For years we have been told that moderate drinking is good for us, on account of its beneficial effect on the heart. Two to three drinks a day for a man and one to two for a woman reduced the risk of a heart attack. Now one of the largest studies of the link between alcohol and cancer has shown that even moderate drinking increases the risk.

The Epic study (European Prospective Investigation into Cancer and Nutrition), which is monitoring the links between diet, alcohol and cancer in the UK, France, Italy, Spain, the Netherlands, Greece, Germany and Denmark, has found that 10 per cent of men's cancers and 3 per cent of women's cancers in western Europe are caused by drinking. That is equivalent to 13,000 cancers every year in the UK. Almost half of these are cancers of the mouth and throat. Oesophageal cancer (of the gullet) is one of the fastest rising in the UK, driven by the increase in drinking. Doctors and health groups are already alarmed at the rise in liver disease.
==========
> WORK REQUIRED: Continue the passage on alcohol and cancer risk, starting after its last sentence about the rise in liver disease.

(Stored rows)
==========
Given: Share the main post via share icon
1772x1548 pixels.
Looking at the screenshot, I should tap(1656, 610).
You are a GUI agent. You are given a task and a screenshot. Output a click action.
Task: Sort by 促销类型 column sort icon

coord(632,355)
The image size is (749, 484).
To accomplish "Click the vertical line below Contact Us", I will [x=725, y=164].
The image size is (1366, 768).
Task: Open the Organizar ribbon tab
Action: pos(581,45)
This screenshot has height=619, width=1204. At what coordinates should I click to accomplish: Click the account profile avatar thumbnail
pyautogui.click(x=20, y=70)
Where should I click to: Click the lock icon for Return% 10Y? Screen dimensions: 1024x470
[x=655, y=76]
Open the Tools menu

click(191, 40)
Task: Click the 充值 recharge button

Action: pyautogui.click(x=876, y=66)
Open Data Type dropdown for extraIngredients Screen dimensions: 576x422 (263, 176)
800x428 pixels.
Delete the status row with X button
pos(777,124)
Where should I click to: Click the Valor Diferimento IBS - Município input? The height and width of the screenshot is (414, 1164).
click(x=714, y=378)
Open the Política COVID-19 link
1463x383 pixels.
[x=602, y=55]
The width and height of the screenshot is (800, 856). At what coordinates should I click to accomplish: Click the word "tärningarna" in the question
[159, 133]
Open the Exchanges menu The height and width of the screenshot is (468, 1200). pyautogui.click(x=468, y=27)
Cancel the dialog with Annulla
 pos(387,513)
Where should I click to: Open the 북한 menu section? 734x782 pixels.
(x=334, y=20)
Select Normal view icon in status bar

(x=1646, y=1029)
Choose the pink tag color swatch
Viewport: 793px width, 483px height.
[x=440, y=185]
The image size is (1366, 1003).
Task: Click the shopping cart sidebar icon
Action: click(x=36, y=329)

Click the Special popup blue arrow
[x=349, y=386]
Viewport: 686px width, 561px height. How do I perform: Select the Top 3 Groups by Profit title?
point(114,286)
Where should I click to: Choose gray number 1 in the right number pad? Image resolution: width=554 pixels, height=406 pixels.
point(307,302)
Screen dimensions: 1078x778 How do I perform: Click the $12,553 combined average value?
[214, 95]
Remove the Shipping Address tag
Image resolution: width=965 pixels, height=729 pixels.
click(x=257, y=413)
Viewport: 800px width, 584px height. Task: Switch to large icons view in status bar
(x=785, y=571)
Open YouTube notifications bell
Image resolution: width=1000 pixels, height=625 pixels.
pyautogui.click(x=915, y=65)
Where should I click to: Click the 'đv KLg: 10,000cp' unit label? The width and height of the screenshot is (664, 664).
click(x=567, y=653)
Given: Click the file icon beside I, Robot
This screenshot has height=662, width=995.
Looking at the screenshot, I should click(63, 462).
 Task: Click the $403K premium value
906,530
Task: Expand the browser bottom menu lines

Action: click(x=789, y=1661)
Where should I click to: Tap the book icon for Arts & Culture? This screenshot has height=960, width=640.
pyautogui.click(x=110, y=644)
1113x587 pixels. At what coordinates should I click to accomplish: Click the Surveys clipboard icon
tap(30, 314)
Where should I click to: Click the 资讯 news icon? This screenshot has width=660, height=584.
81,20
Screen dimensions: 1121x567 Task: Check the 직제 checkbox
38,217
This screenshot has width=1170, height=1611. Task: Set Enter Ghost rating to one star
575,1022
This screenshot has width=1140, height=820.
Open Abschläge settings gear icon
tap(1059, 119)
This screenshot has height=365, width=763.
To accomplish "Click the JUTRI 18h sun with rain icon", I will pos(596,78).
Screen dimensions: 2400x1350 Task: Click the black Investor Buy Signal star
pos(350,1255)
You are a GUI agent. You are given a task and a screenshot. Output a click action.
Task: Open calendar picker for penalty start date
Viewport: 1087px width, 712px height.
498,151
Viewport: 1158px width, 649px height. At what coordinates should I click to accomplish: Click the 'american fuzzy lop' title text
==========
> EXERCISE ANSWER:
However, liver disease is caused by sustained heavy drinking over years, the dangers of which are well known. Researchers for the Epic study suggest that thousands of cancers could be prevented if men had the equivalent of no more than two drinks a day and women had no more than one. They went further: many more cancers could be prevented, according to Madlen Schütze, an epidemiologist at the German Institute of Human Nutrition, who led the study, "if people reduced their alcohol intake to below recommended guidelines or stopped drinking alcohol at all".

So it is swings and roundabouts. Drink moderately, and you reduce your risk of heart disease but increase your risk of cancer. Don't drink and you reduce your risk of cancer but increase your risk of heart disease. What is the rational person to do? Enjoy yourself – but don't overdo it.